The day comes and your big event draws 12 people, only 3 of whom buy your book. (Some just don’t buy and some of the others are friends and fans who already own the book and just came for moral support.) Your big event was a failure. Or was it?
You got 12 people to come to your event. That’s not bad. My first bookstore event drew three people. One of them was my husband and one was a guy who happened to be sitting in the part of the store where my event was held. He was nice enough to stay. Future events went better, but every author has had one of those dead events now and then.
Here is the important lesson: There are lots of other results that can come from your event, both short term and long term. In the short term, you may sell more books if the coffee shop makes signed copies available after the event. There may be people who couldn’t make it but want the book, or just people who will discover the book while waiting for their coffee.

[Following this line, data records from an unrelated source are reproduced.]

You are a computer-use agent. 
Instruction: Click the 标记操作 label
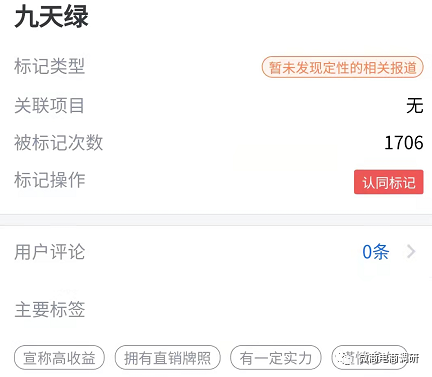pos(50,180)
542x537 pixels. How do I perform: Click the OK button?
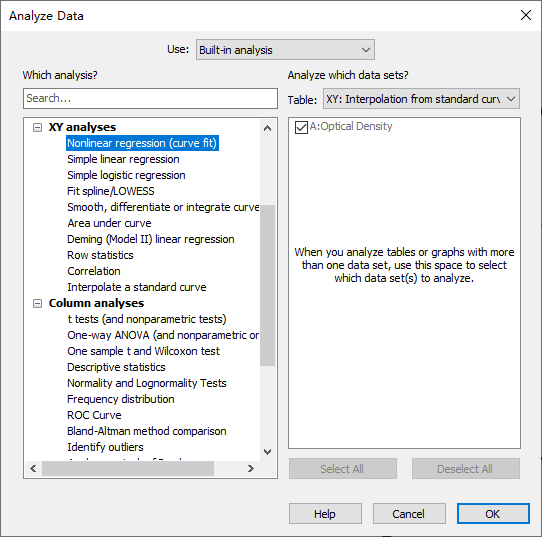coord(493,514)
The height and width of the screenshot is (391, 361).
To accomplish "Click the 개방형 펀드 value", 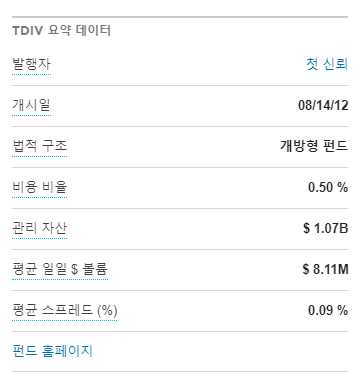I will pyautogui.click(x=314, y=146).

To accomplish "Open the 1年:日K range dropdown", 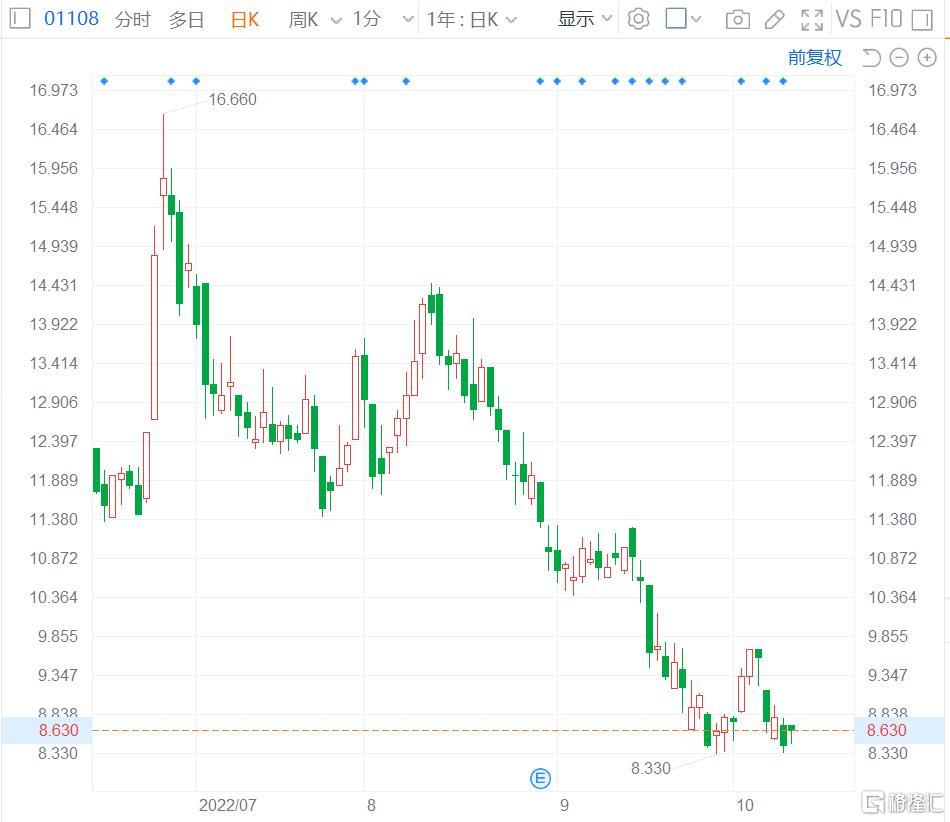I will (x=472, y=20).
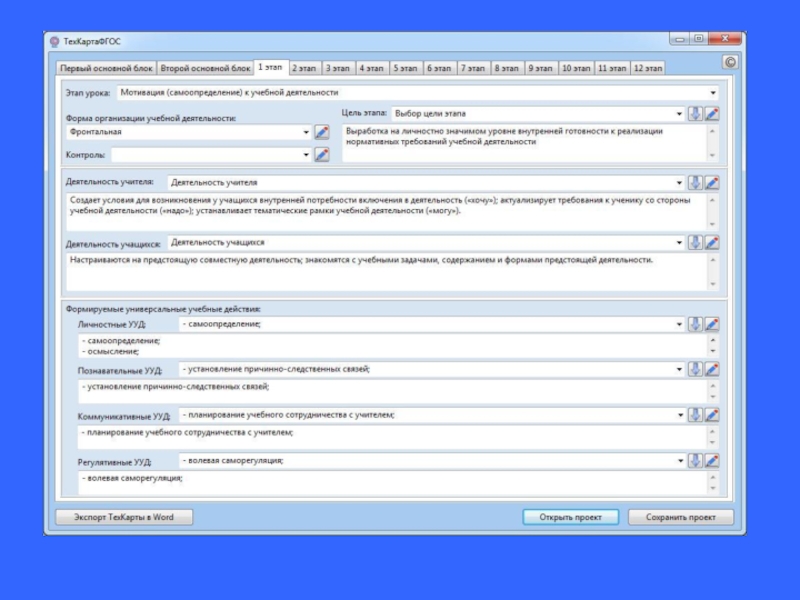Click down-arrow insert icon for Познавательные УУД
The height and width of the screenshot is (600, 800).
click(x=695, y=369)
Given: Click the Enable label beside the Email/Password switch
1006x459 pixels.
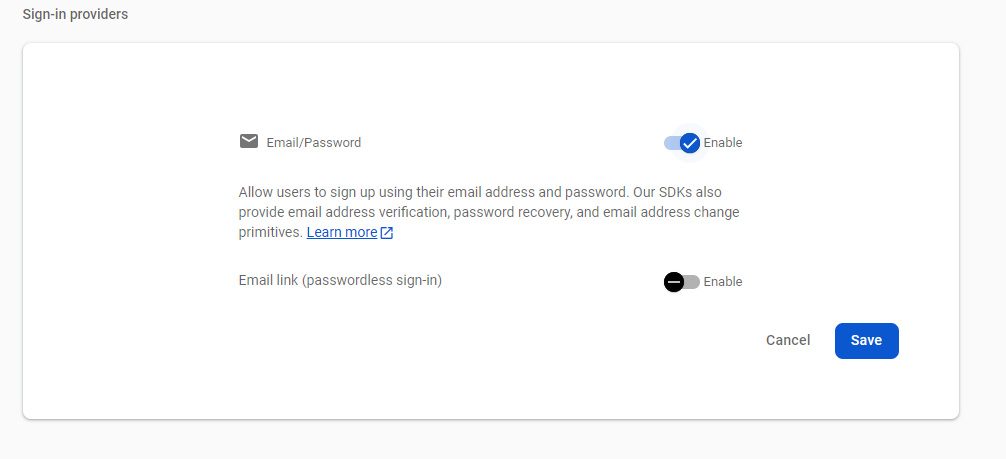Looking at the screenshot, I should click(x=723, y=142).
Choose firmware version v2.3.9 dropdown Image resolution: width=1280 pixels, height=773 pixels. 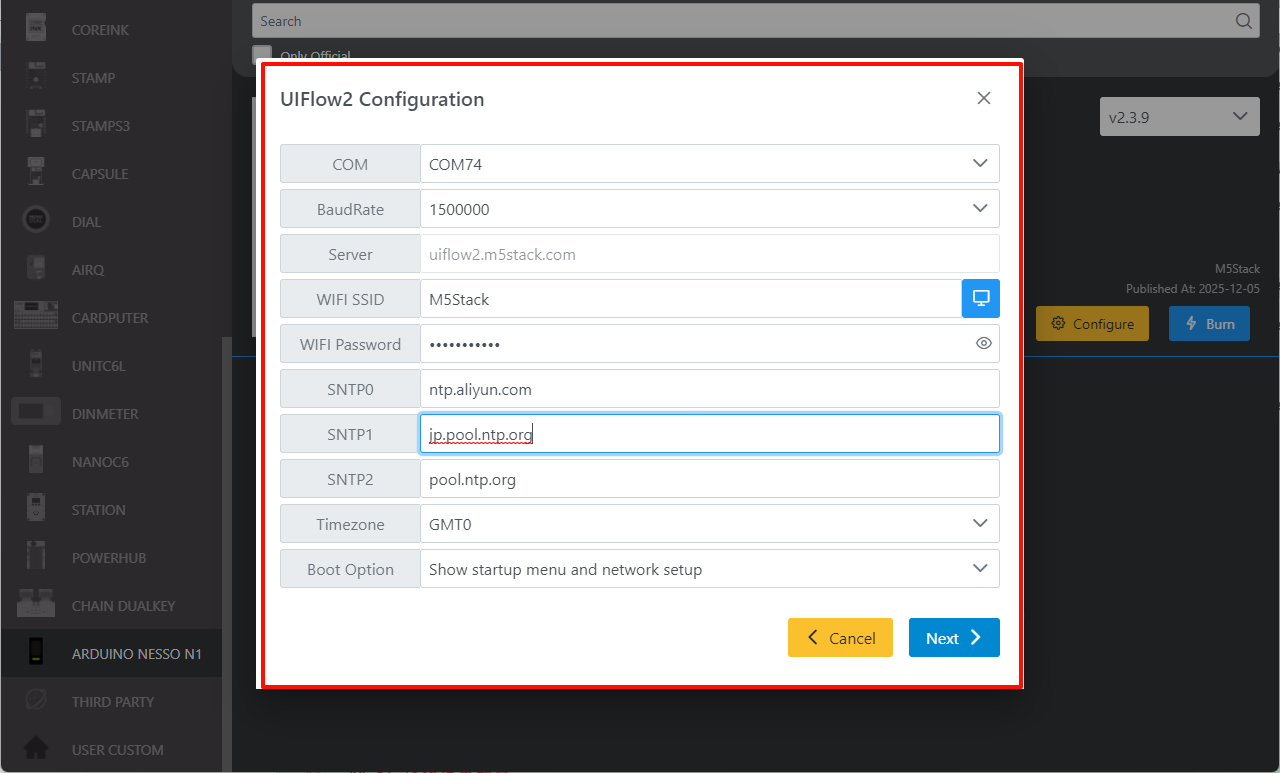1178,117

Long term benefits are harder to calculate. There is a cumulative effect of doing promotions. People will start to recognize your name and, more importantly, the title of your book. They may visit your website and, even if they don’t buy your book today, they may sign up for your email newsletter. If you regularly send press releases about your events to local media, they will start to remember you as a local author.

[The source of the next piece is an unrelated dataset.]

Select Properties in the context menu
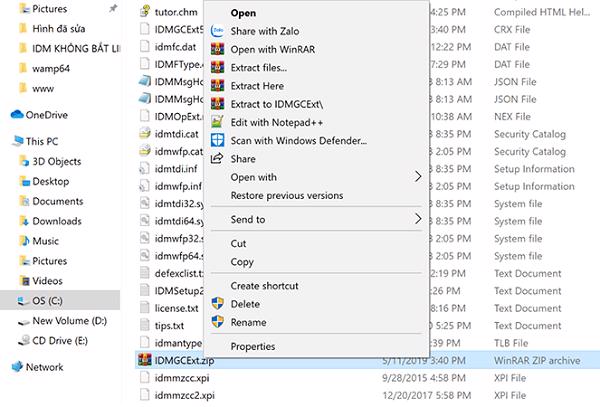 [x=252, y=346]
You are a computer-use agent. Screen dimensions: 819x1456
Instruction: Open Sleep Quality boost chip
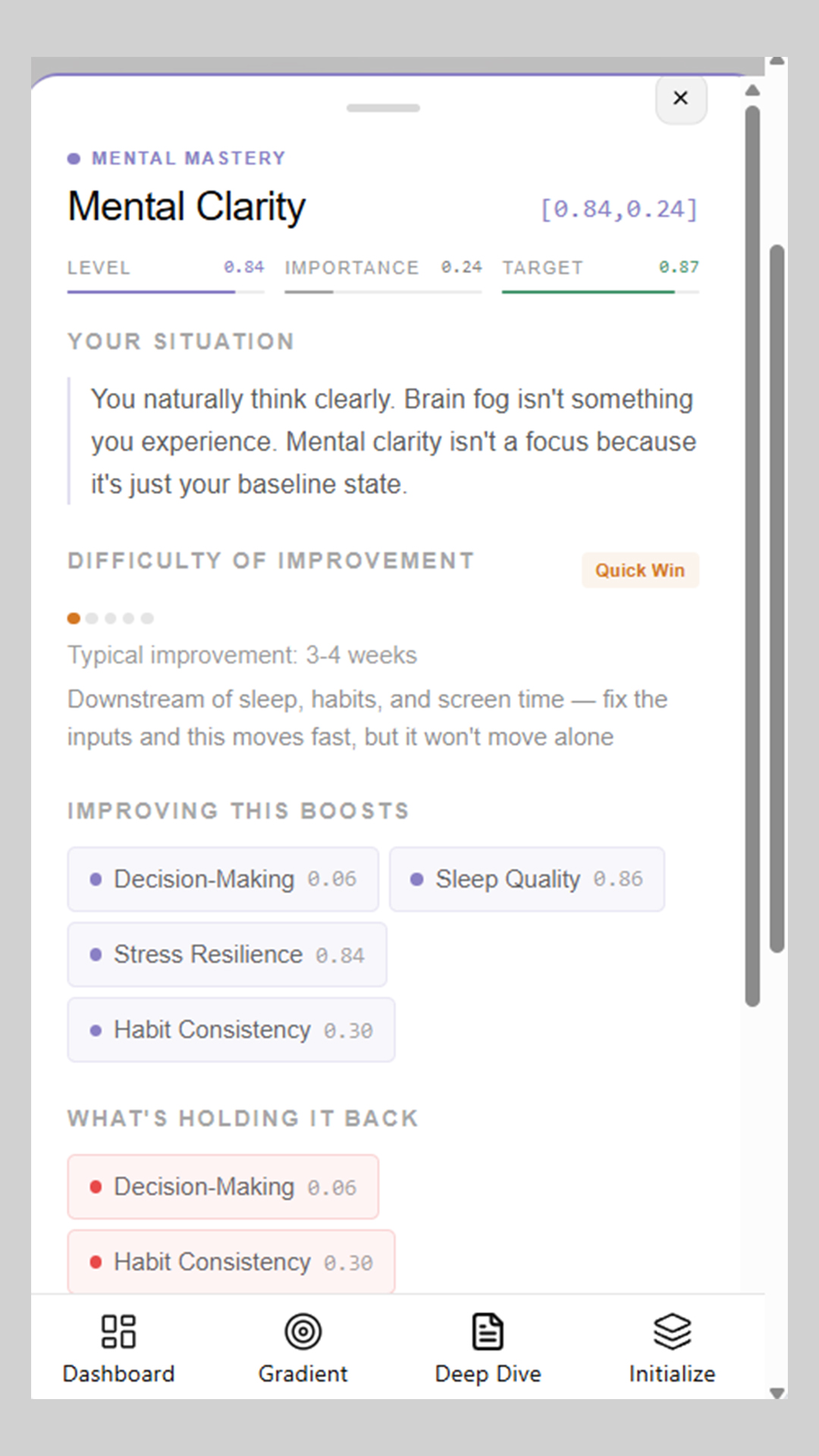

I sent press release after press release to a local media outlet to announce classes I was doing. The hope was that they would publish them in their events calendar. They didn’t. This went on for months. Epic fail? Well, one day I got a call from a reporter. They were preparing an article on trends in sales and marketing training and wanted to quote me as an expert. Why did they consider me a marketing expert? They had received dozens of press releases promoting my marketing classes. Even though they had not published the information I submitted, they saved it and featured me in not one but two major articles. As a result, I got consulting clients, speaking engagements, students in my classes, book sales and more. And after the first article, they started publishing notices about my classes, too!
There can be other unexpected results. Perhaps your media release gets you an interview on a local radio show. They may be so impressed that they invite you to do a regular spot on their show. (That sounds preposterous, but it happened to an author I know.)
Think about what you want to get from any marketing you do. Ideally, there will be several ways for you to win. In the example I started with, if any of the 12 people at your event are not on your email list, ask them if they would like to be added. Get photos of the event to post on your website and to social media. Talk to your contact at the coffee shop about getting a blurb from them about working with you on the event. If they say you were great to work with and got buzz going for their location, you can take that to other places you would like to work with. Cultivate any media contacts you made as a result of the event, even if they didn’t interview you or promote you.
Treat every promotion you do as a learning experience. Learning even one or two things that work (or that don’t work) can make future marketing even more successful.